Siyasî sistemimizdeki zaaf ve eksiklikler parti yönetimlerinde zarurî görülen değişimlerin yapılmasına imkân bırakmıyor. Kendimize model almaya çalıştığımız batı demokrasilerinde, siyasetin temel kurallarından biri, seçimlerde kaybeden parti başkanının hiç vakit kaybetmeden görevinden ayrılmasıdır. Bu başkan Helmut Kohl gibi iki Almanya'nın birleşmesini sağlayarak tarihî bir başarının mimarı olmaya hak etse bile, kitle desteğinin nisbeten azaldığının anlaşılmasıyla birlikte kuralın gereğini yerine getirir ve makamını boşaltır. Çünkü onlar tersine bir tavrın seçmenle inatlaşmak ve sonuçta daha ağır başarısızlıklara, yıpranmalara yol açmak anlamına geleceğini bilirler. Bizim siyaset kurumlarımızda liderin egosunu dizginleyecek, keyfiliklere dur diyecek bir zihniyet ve görenek teşekkül etmediğinden, genel başkanların kendileriyle birlikte başında bulundukları partiyi dibe vurdurmaları kaçınılmaz bir kader hâline geliyor.
Ne yazık ki bu çöküntü genel başkan ve partisiyle sınırlı kalmıyor.
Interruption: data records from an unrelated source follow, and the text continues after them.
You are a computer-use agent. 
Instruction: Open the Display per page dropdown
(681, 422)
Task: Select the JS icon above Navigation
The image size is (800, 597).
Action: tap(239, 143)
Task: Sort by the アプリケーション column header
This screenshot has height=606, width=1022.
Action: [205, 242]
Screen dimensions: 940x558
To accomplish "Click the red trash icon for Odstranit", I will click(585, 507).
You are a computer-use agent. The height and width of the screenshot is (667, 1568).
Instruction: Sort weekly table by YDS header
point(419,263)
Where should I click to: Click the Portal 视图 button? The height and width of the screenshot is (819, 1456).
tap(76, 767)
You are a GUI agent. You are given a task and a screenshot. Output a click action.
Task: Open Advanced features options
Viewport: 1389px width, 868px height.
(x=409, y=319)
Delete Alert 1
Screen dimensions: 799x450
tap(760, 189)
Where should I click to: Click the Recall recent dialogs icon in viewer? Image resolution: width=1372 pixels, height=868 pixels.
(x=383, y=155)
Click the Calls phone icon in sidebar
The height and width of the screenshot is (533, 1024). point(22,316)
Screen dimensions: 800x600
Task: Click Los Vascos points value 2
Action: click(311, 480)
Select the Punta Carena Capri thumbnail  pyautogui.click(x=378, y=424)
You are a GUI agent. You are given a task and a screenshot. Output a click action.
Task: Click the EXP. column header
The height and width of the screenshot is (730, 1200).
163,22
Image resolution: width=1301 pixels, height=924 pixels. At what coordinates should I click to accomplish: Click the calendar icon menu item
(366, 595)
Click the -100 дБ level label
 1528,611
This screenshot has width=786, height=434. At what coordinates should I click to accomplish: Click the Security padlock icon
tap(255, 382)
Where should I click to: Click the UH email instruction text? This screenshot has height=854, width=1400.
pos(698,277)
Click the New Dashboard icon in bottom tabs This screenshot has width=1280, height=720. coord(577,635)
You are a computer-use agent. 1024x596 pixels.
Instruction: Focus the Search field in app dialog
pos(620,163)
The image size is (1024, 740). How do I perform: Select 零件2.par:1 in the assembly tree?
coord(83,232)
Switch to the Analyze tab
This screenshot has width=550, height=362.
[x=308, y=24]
Sürekli şekilde eriyen ve dağılan siyasî merkezler sistemi sıkıntıya sokuyor; siyaset kurumu telâfisi zor baskılarla ciddî şekilde sarsılıyor.
Aslında geçen yıl yaşadığımız ekonomik çöküntü sırasında sistemi köklü şekilde düzenlemek fırsatı yakalanmıştı. Çünkü krizin sadece ekonomik hayatla sınırlı olmadığı görülmüş, esas bu şartları hazırlayan yönetim zaaflarının giderilmesi, yasal ve kurumsal eksikliklerin tamamlanması gereği ortaya çıkmıştı. Ancak ne iktidarda bu tarz radikal bir değişime yönelik cesaret ve kararlılık, ne de muhalefette problemlerin esas nedenlerini ortaya koyabilecek idrak ve hazırlık vardı. Her zamanki gibi günü birlik konularla, kamuoyuna şirin gözükecek polemiklerle çok değerli olan zaman bonkörce tüketildi. Başbakanın fizikî durumunun daha o zamandan ciddî bir yönetim boşluğu doğurduğu görmezlikten gelindi. Aradan bir yıla yakın süre geçtikten sonra, geçen mayıs ayında, rahatsızlığı önemli ölçüde artan Ecevit'in görevini sürdürmesinin geniş tartışma konusu olması tedbir arayışlarını gündeme getirdi. Ancak bu defa da mesele kendi alanının dışına taşındı; bazı medya ve büyük sermaye patronları devreye girerek, siyasî yapıya kendi görüş ve zihniyetlerine, ekonomik çıkarlarına uygun bir şekil vermeye çalıştılar. Bu durum hükûmet yapısında değişim ve siyasette tasfiye anlamına geliyordu. Hazırlıkların fark edilmesi sonucu erken seçim talebi ortaya atıldı ve ülke hiç beklenmeyen bir zamanda seçim sürecine girmiş oldu.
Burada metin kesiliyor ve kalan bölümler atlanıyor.